■ What the task asks ■
Pick up the article on Awaab's Law after its final sentence and continue writing it.
(Beginning of Document section)
The first phase of Awaab’s Law comes into force on 27 October 2025, requiring landlords to respond quickly to reports of mould and dampness. It gives tenants new legal rights and sets strict, enforceable deadlines for landlords to investigate and repair serious health hazards in social housing.
For housing providers, this marks a shift from slow, reactive repairs to time-bound compliance backed by law. Failure to meet deadlines will carry financial penalties, legal exposure, and reputational damage.
But the reforms don’t stop there. Phase 2, set to begin in October 2026, will significantly expand what counts as a “serious hazard,” and what landlords are legally expected to prevent.
What Phase 2 of Awaab’s Law Means
Under Phase 2, the law will extend beyond mould and damp to cover a much wider range of health and safety risks, including:
Excess cold and heat – homes that fail to maintain safe indoor temperatures will be deemed a health hazard.
Falls and structural risks – hazards from stairs, flooring, or building integrity.
Fire and electrical faults – including outdated wiring, inadequate smoke detection, or unsafe appliances.
Hygiene and food safety – poor ventilation or humidity control that causes persistent condensation and bacterial growth.
Each of these will be classed as a “significant hazard,” legally defined as a significant risk of harm to the occupier’s health or safety that a reasonable landlord would address as a matter of urgency.
This means that cold, poorly ventilated, or energy-inefficient homes are now a compliance issue, not just a comfort one.
The Health Impact of Cold, Damp Homes
The government’s guidance is clear: homes that are cold or poorly ventilated can cause serious health problems. Cold indoor temperatures are directly linked to:
Respiratory illness (such as bronchitis and asthma)
(End of Document section)
(Beginning of Data section)
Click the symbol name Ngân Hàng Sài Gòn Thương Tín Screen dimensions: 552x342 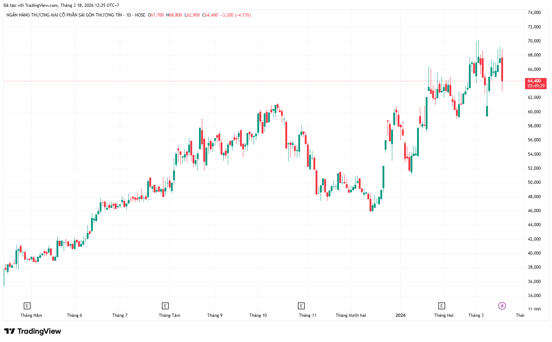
(End of Data section)
■ Answer section ■
Cardiovascular strain in vulnerable tenants
Worsening mental health and sleep disruption
Condensation and mould, which feed into the same cycle of damp and decay
The NHS already spends an estimated £1.4 billion a year treating illnesses caused or worsened by cold, damp housing. With Awaab’s Law now placing responsibility squarely on landlords, prevention is no longer optional, it’s a regulatory requirement.
From Reaction to Prevention
Where Phase 1 focused on mould remediation, Phase 2 demands a shift to proactive property health management.
Housing teams will need to collaborate across departments, repairs, maintenance, compliance, and tenant liaison, to create joined-up systems that prevent hazards before they escalate.
That means:
Monitoring internal temperatures and humidity levels
Installing ventilation systems with heat recovery to maintain airflow while conserving warmth
Ensuring adequate insulation and heating performance
Using sanitising and light-based technologies to limit bacterial and mould regrowth
Practical Compliance Solutions
At Objective Health, we’re supporting housing providers to prepare for these wider obligations with scalable, preventative technologies:
Smart ventilation and heat recovery systems – maintain airflow, reduce humidity, and stabilise indoor temperatures while cutting energy waste.
Biovitae® LED bulbs – clinically validated to reduce airborne bacteria, mould spores, and viruses including COVID-19, helping maintain hygienic air quality between inspections.
Air quality and CO₂ monitoring – track real-time indoor conditions to provide compliance data and early warnings before hazards form.
These technologies work together to demonstrate due diligence under Awaab’s Law, showing that steps are being taken to actively manage health risks, not just react to complaints.
Preparing for 2026
Phase 2 is due to take effect in October 2026, giving landlords limited time to assess their housing stock, implement monitoring systems, and introduce preventative measures.
For many housing providers, this will mean:
Reviewing existing repair and reporting procedures to align with new statutory timeframes
Assessing high-risk properties where cold, condensation, or poor ventilation are known issues
Budgeting for long-term upgrades that balance energy efficiency with tenant health
The message from regulators is clear, landlords must show that their homes are not only safe, but healthy.
What’s Next
The government plans to extend Awaab’s Law even further in Phase 3 (2027), covering almost all hazards under the Housing Health and Safety Rating System.
For now, Phase 2 is the critical step, and the one that will define whether landlords can adapt fast enough to meet the new compliance era.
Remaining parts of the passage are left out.